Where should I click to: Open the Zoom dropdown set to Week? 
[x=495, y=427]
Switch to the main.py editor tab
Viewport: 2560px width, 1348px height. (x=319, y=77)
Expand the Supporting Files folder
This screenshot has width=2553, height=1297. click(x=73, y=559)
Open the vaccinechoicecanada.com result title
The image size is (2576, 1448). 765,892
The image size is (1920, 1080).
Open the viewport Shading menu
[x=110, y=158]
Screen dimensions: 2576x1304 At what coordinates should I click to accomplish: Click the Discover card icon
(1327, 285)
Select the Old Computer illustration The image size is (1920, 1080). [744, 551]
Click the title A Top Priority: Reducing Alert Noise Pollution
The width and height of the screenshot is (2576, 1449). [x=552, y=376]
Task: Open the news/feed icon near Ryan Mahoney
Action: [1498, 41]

TASK BRIEF: Once more, write down the full material exactly as it appears.

ANSWER BOX:
Where should I click to: Open the Zoom dropdown set to Week? 
[x=495, y=427]
Switch to the main.py editor tab
Viewport: 2560px width, 1348px height. (x=319, y=77)
Expand the Supporting Files folder
This screenshot has width=2553, height=1297. click(x=73, y=559)
Open the vaccinechoicecanada.com result title
The image size is (2576, 1448). 765,892
The image size is (1920, 1080).
Open the viewport Shading menu
[x=110, y=158]
Screen dimensions: 2576x1304 At what coordinates should I click to accomplish: Click the Discover card icon
(1327, 285)
Select the Old Computer illustration The image size is (1920, 1080). [744, 551]
Click the title A Top Priority: Reducing Alert Noise Pollution
The width and height of the screenshot is (2576, 1449). [x=552, y=376]
Task: Open the news/feed icon near Ryan Mahoney
Action: [1498, 41]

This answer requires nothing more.